> **DATASET RECORDS**:
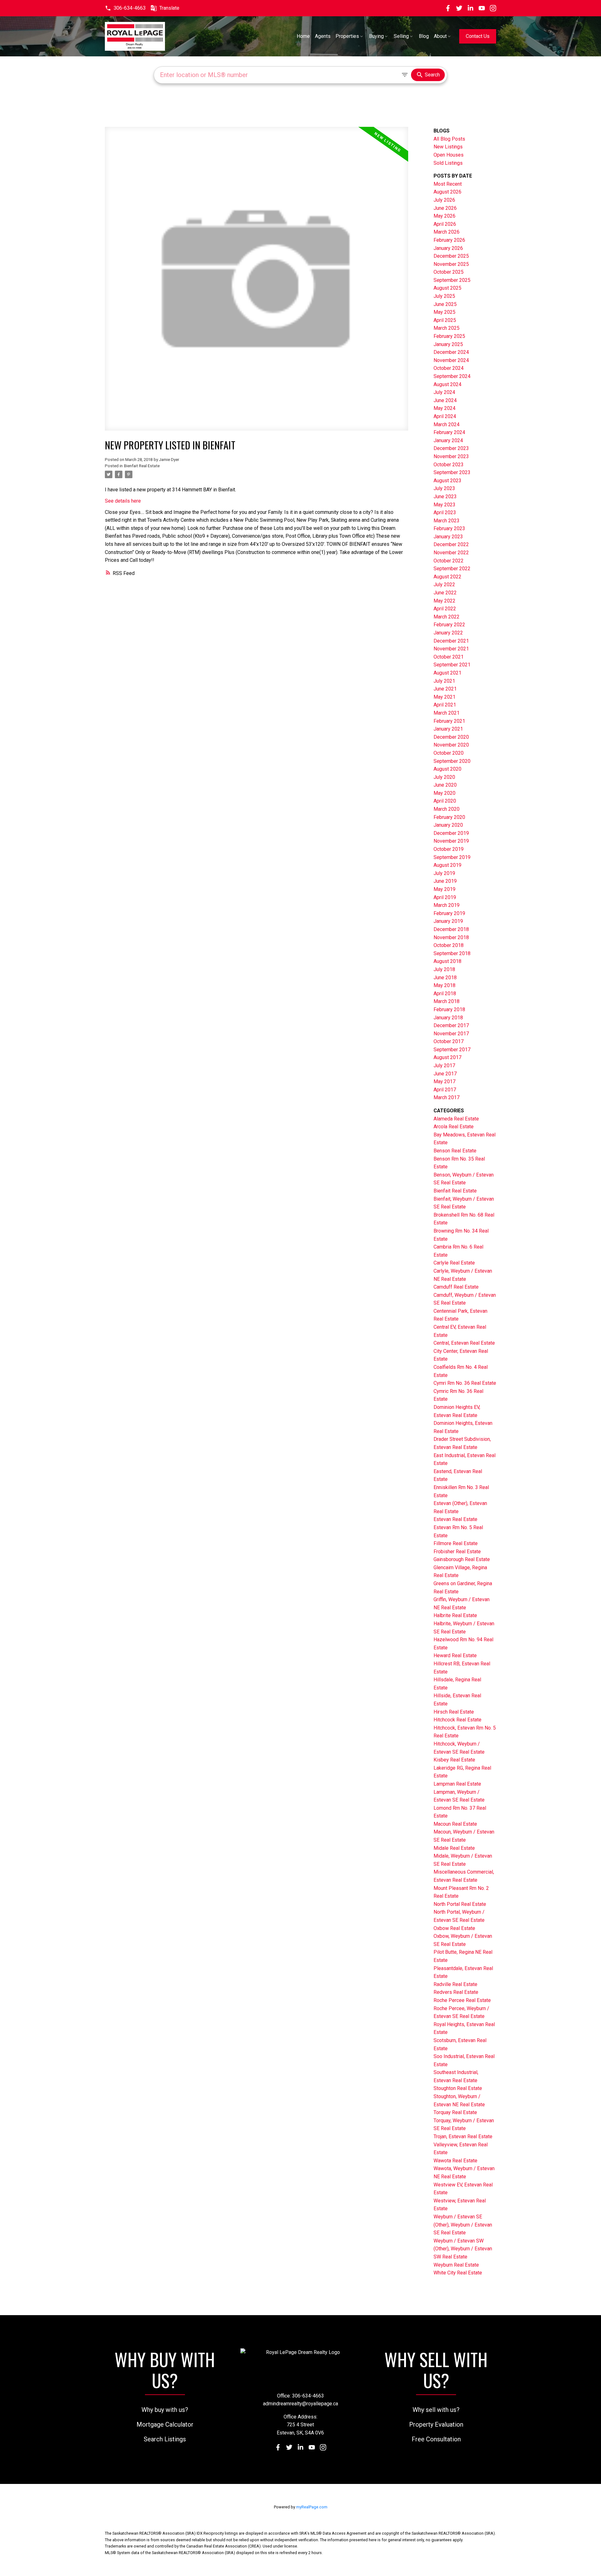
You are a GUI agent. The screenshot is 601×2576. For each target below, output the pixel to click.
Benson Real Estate (455, 1151)
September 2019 (452, 857)
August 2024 (447, 384)
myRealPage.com (311, 2507)
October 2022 (449, 561)
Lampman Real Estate (457, 1784)
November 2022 (451, 553)
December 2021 (451, 641)
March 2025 (447, 328)
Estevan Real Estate (455, 1519)
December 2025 (451, 256)
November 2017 (451, 1034)
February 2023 (449, 528)
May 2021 (444, 697)
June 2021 (445, 689)
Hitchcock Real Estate (457, 1720)
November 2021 (451, 649)
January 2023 (448, 537)
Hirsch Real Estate (454, 1712)
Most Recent (448, 184)
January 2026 (448, 248)
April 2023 (445, 512)
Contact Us (478, 36)
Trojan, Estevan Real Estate (463, 2136)
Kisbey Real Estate (454, 1760)
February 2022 (449, 625)
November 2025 (451, 264)
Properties (347, 36)
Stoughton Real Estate (458, 2088)
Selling (401, 36)
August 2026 (447, 192)
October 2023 (449, 465)
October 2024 (449, 368)
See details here (123, 501)
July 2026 (444, 200)
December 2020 (451, 737)
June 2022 (445, 593)
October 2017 (449, 1041)
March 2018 (447, 1001)
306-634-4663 (130, 8)
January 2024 (448, 440)
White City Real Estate (458, 2273)
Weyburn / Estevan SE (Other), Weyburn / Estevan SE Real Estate (463, 2225)
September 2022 (452, 569)
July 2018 (444, 969)
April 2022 (445, 609)
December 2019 (451, 833)
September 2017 (452, 1050)
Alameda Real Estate (456, 1119)
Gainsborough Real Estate (462, 1559)
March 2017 (447, 1097)
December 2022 (451, 544)
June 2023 (445, 496)
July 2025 (444, 296)
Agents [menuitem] (323, 36)
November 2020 (451, 745)
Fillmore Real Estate (456, 1543)
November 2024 (451, 360)
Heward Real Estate (455, 1655)
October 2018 (449, 945)
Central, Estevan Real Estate (464, 1343)
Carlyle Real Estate (454, 1263)
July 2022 (444, 584)
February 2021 (449, 721)
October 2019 (449, 849)
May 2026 (444, 216)
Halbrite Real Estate (455, 1615)
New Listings (448, 147)
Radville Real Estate (455, 1984)
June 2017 (445, 1074)
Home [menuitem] (303, 36)
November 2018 (451, 937)
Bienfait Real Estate (142, 465)
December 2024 (451, 352)
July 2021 (444, 681)
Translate (169, 8)
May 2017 (444, 1081)
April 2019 (445, 897)
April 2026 (445, 224)
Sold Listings (448, 163)
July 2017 (444, 1065)
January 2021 (448, 729)
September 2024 (452, 376)
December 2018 (451, 929)
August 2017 (447, 1057)
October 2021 (449, 657)
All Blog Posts (449, 139)
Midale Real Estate (454, 1848)
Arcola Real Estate (454, 1127)
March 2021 (447, 713)
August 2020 (447, 769)
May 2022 (444, 601)
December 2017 (451, 1025)
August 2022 (447, 577)
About (440, 36)
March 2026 (447, 232)
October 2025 (449, 272)
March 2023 (447, 521)
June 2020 (445, 785)
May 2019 (444, 889)
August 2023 (447, 481)
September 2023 (452, 472)
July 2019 (444, 873)
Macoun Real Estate (455, 1824)
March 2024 (447, 424)
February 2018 (449, 1009)
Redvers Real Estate (456, 1992)
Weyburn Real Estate (456, 2265)
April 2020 (445, 801)
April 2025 (445, 320)
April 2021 (445, 705)
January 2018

> **TASK STATEMENT**:
All that belongs in your answer is the stretch of entries above from the line with "White City Real Estate (458, 2273)" through the line with "November 2018 (451, 937)", printed exactly.

> **RESPONSE TO THIS TASK**:
White City Real Estate (458, 2273)
Weyburn / Estevan SE (Other), Weyburn / Estevan SE Real Estate (463, 2225)
September 2022 (452, 569)
July 2018 (444, 969)
April 2022 (445, 609)
December 2019 (451, 833)
September 2017 (452, 1050)
Alameda Real Estate (456, 1119)
Gainsborough Real Estate (462, 1559)
March 2017 (447, 1097)
December 2022 (451, 544)
June 2023 (445, 496)
July 2025 (444, 296)
Agents [menuitem] (323, 36)
November 2020 (451, 745)
Fillmore Real Estate (456, 1543)
November 2024 (451, 360)
Heward Real Estate (455, 1655)
October 2018 (449, 945)
Central, Estevan Real Estate (464, 1343)
Carlyle Real Estate (454, 1263)
July 2022 (444, 584)
February 2021 (449, 721)
October 2019 (449, 849)
May 2026 (444, 216)
Halbrite Real Estate (455, 1615)
New Listings (448, 147)
Radville Real Estate (455, 1984)
June 2017 (445, 1074)
Home [menuitem] (303, 36)
November 2018 (451, 937)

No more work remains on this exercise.